# [Task to complete]
Extract the entries from the start through the line containing "click(x=442, y=265)", inclusive, and reproduce those lines exactly without the pictures.

# [Listed entries]
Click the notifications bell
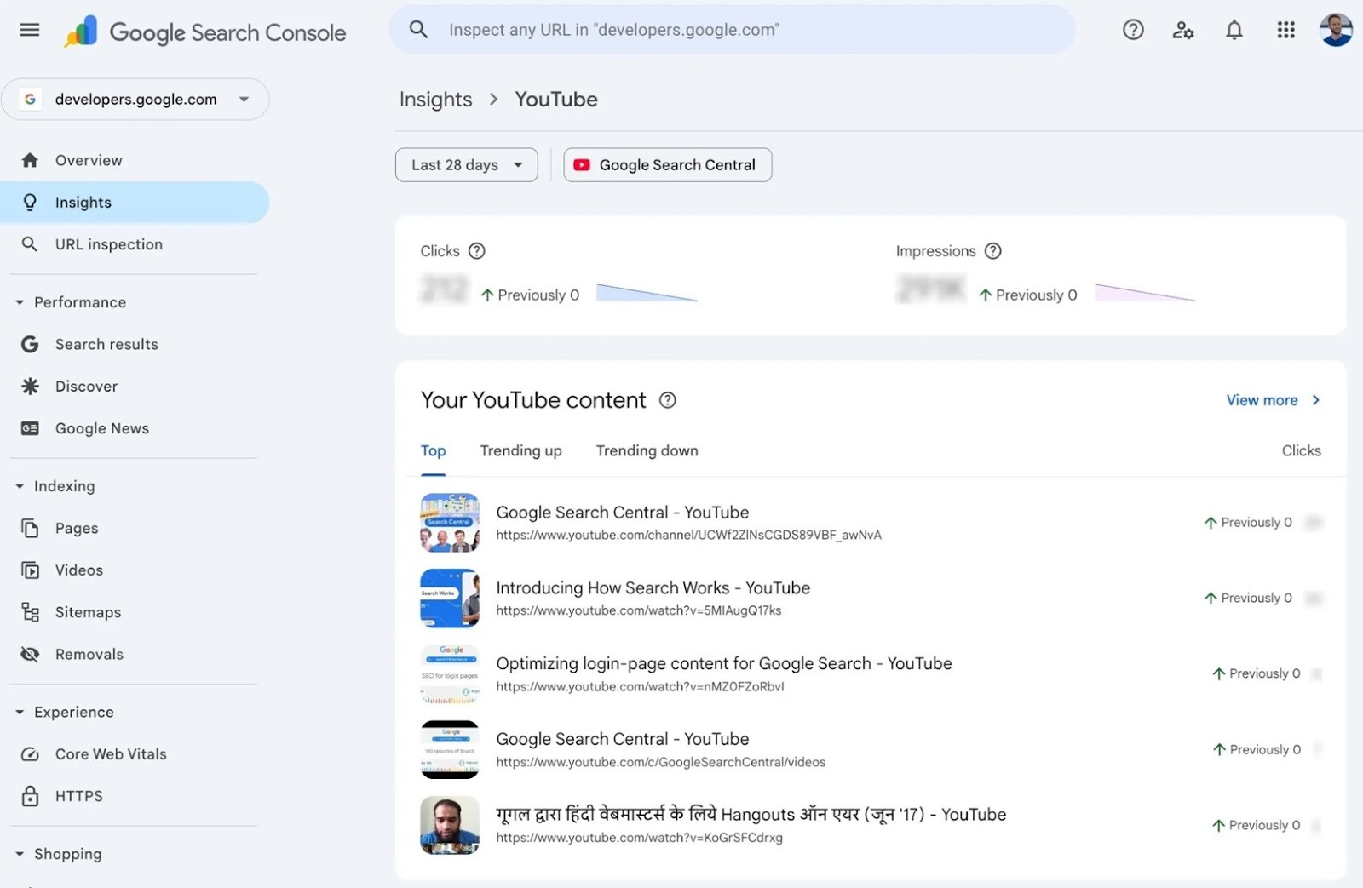This screenshot has height=888, width=1363. click(1234, 29)
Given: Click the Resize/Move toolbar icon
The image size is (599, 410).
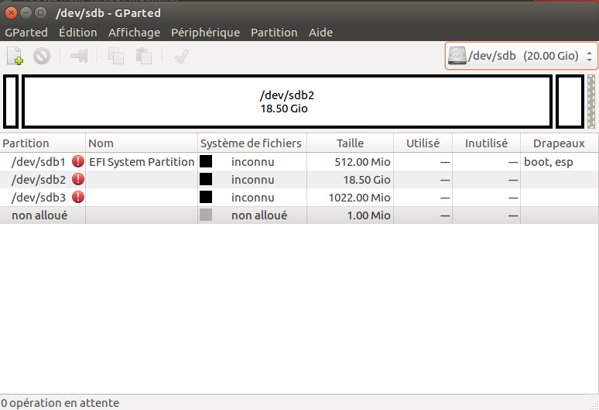Looking at the screenshot, I should (80, 56).
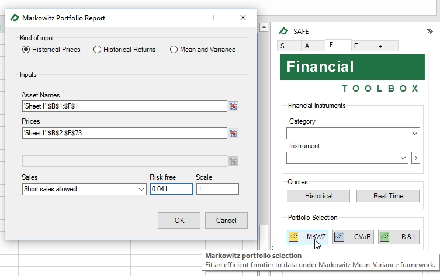The width and height of the screenshot is (440, 276).
Task: Click the arrow button beside Instrument
Action: pos(415,158)
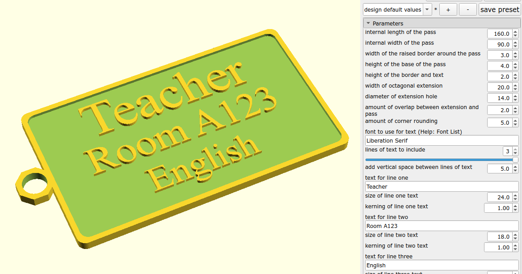Click the 'English' line three text field
Viewport: 522px width, 274px height.
click(x=442, y=265)
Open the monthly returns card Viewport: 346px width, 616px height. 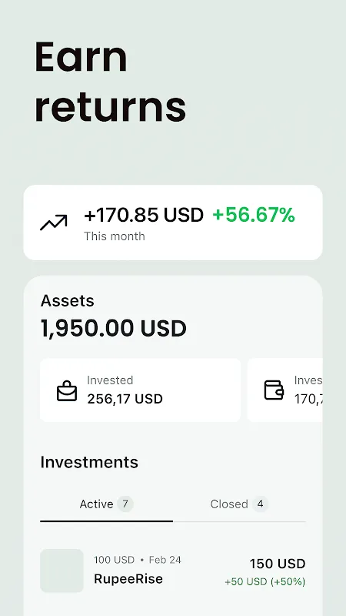click(x=173, y=223)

# [Reply to the task]
Click the notifications bell
This screenshot has height=888, width=1363. click(1234, 29)
Given: Click the Resize/Move toolbar icon
The image size is (599, 410).
Looking at the screenshot, I should (80, 56).
The width and height of the screenshot is (440, 276).
Task: Click the arrow button beside Instrument
Action: pos(415,158)
Click the 'English' line three text field
Viewport: 522px width, 274px height.
click(x=442, y=265)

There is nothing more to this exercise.